Sequence information is not the only kind of specified complexity. The arrangments of the atoms that make up the mountain can take an innumerable number of other forms only one of which is the Mt Everest.

That’s specified complexity, by definition. You just specified it. That’s literally what specified complexity is, complexity you specify. You having now specified that sequence, it would be extremely unlikely to blindly and randomly pick it from the total set of all possible letter sequences of equal length.

Of course those kinds of after-the-fact probabilities are meaningless. They don’t tell us how anything came to be. Finding a DNA sequence and then specifying it, and then pretending because it’s low odds for a blind and random sampling of all sequences of equal length to find it, doesn’t tell us anything about how it came to be. The Mt Everest didn’t emerge through a blind random sampling of the total structure space of an equal number of the same types of atoms, there’s no reason to think that’s how the first genetic polymer had to originate either.

The act of specifiying it is what makes it specified complexity, as opposed to just complexity. Nobody was specifying some sequence of DNA or amino acids before we sequenced them as best we can tell.

That’s a false trichotomy, since clearly there is another way in which physics and chemistry can explain how and why some particular complex arrangement came to be, even if that does not reduce to some particular law of physics, but rather has to do with the interactions between a large number of atoms and molecules through their mutual forces of attraction and repulsion, strongly contingent on prior(and initial) conditions of the system.
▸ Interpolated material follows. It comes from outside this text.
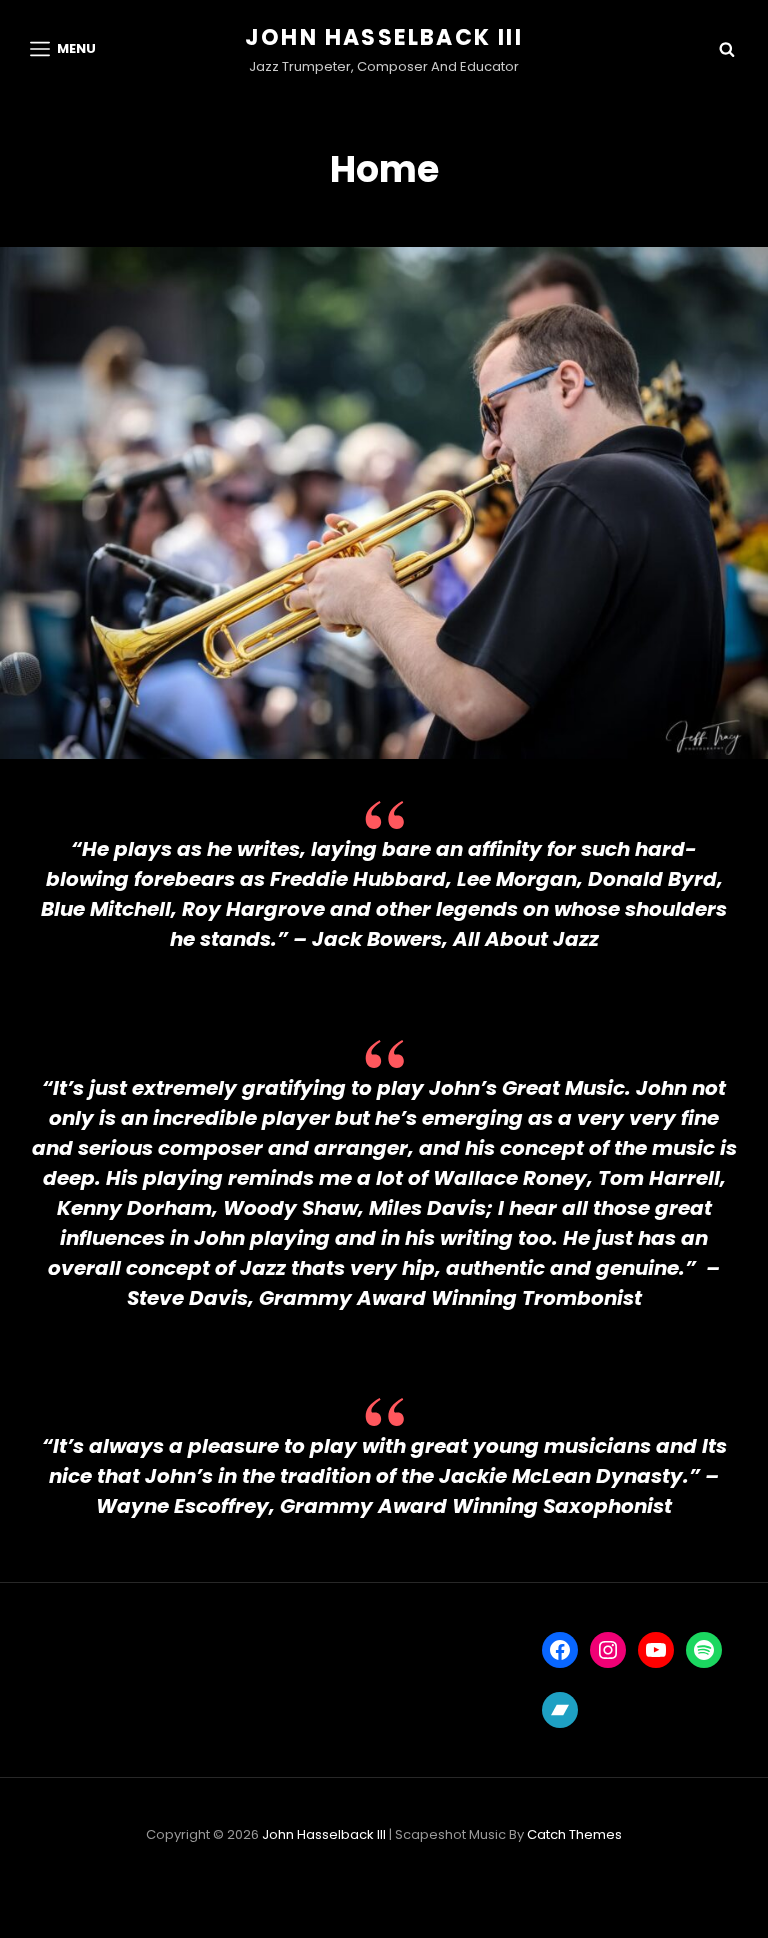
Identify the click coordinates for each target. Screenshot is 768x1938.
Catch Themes (574, 1834)
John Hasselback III (384, 37)
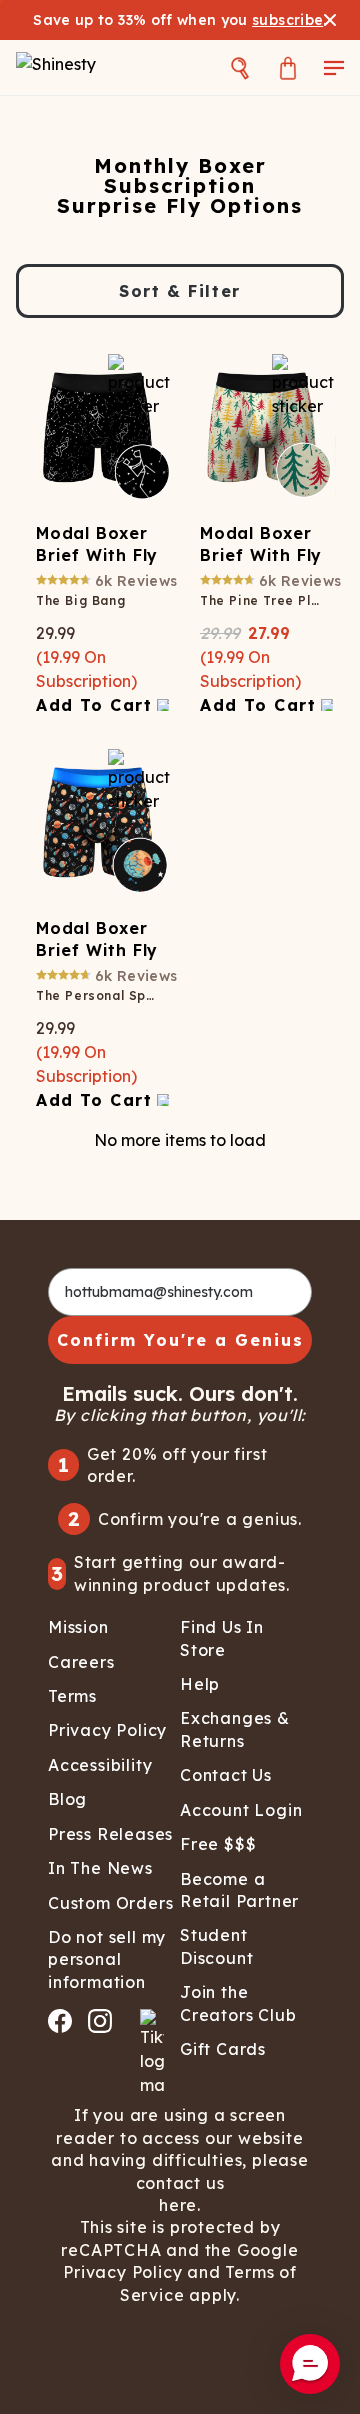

A thousand times yes. This whole notion of “specified” complexity as used in IDC is just another way of presupposing the conclusion: if something was specified, there must have been someone who specified it. But the existence and activity of “someone who specified it” is precisely what IDC has to show, and cannot be shown by any of the methods offered. It’s like Behe’s constant conflation of “function” and “purpose.”

Agreed. @DaveB, do you know of any exceptions? Let’s get a prediction from “ID Theory.”

I have a library of random, 110-residue protein sequences that are juxtaposed essentially as dimers, but very constrained to fit in (and not disrupt) a particular structural motif–the immunoglobulin fold.

@DaveB, how many of those dimers do you predict that one would have to screen to get immunoglobulins with measurable beta-lactamase activity?

@DaveB, do you now see the circularity of your argument?

Even William Dembski cannot explain CSI in any meaningful way (See Dembski 2005). First it’s a probability, then it’s an upper bound on probability, but he still uses it when the probability is great then 1.0 (which is nonsensical). Dembski calls it an Information Measure, but it is not. The CSI value is -2*log(p) where p is supposed to be a probability but isn’t. Ignoring those problems and a host of more serious troubles (See Elsberry and Shallit 2011, and Devine 2014), a high value of CSI indicates simplicity not complexity - the opposite of his claim. Dembski uses Kolmogorov Information as a measure of complexity, but the scale is backwards: Low KI means high CSI and vice versa. Either way, Dembski never establishes a connection between this measure and biological complexity, and never published corrections.